INFORMATION PROVIDED:
BEGIN
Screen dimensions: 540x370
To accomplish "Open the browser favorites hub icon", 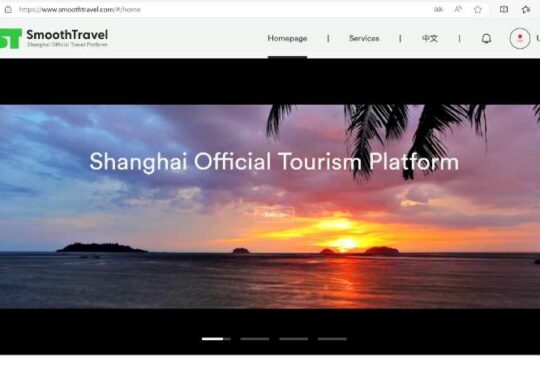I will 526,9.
END
BEGIN
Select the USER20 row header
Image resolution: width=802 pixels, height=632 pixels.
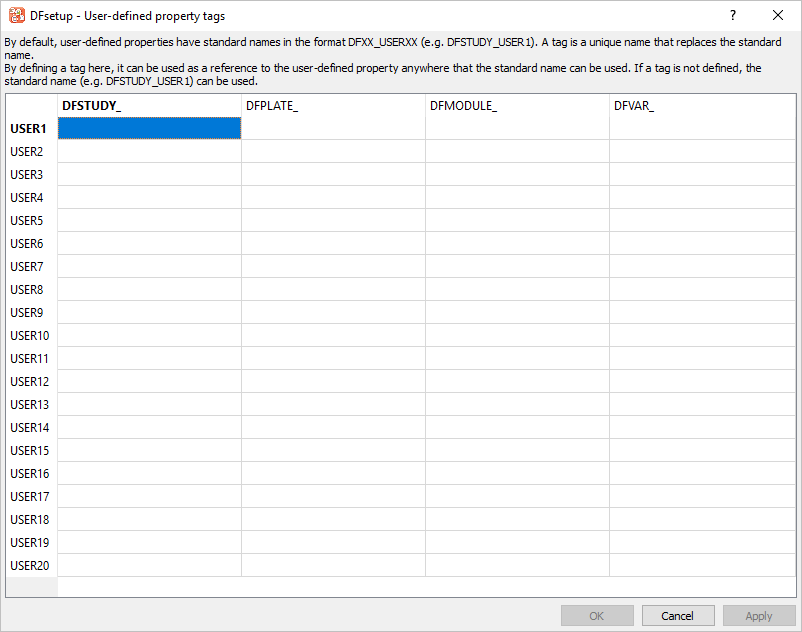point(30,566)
END
BEGIN
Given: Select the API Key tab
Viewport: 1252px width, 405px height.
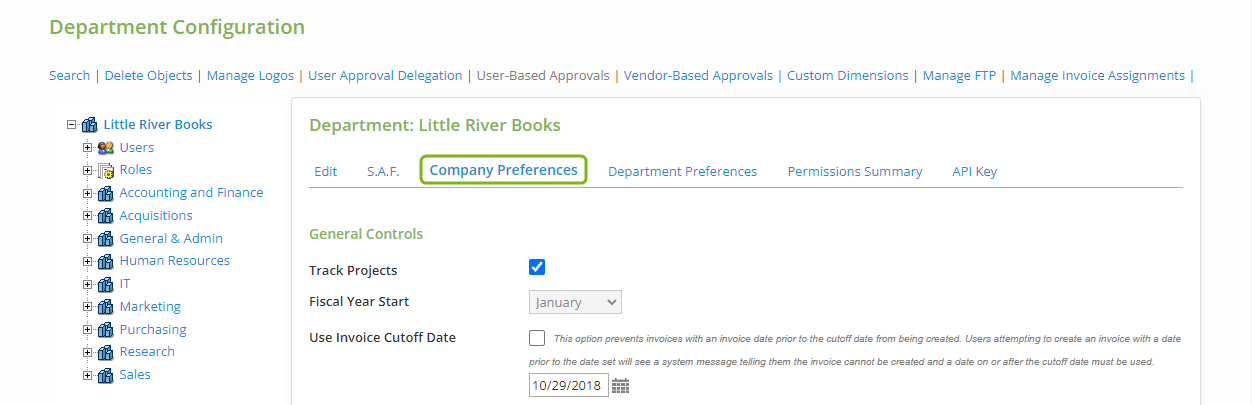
END
DESCRIPTION OF THE TASK: Every line that holds the string "Select" must be copied from the records above.

TASK RESULT:
Select the USER20 row header
Given: Select the API Key tab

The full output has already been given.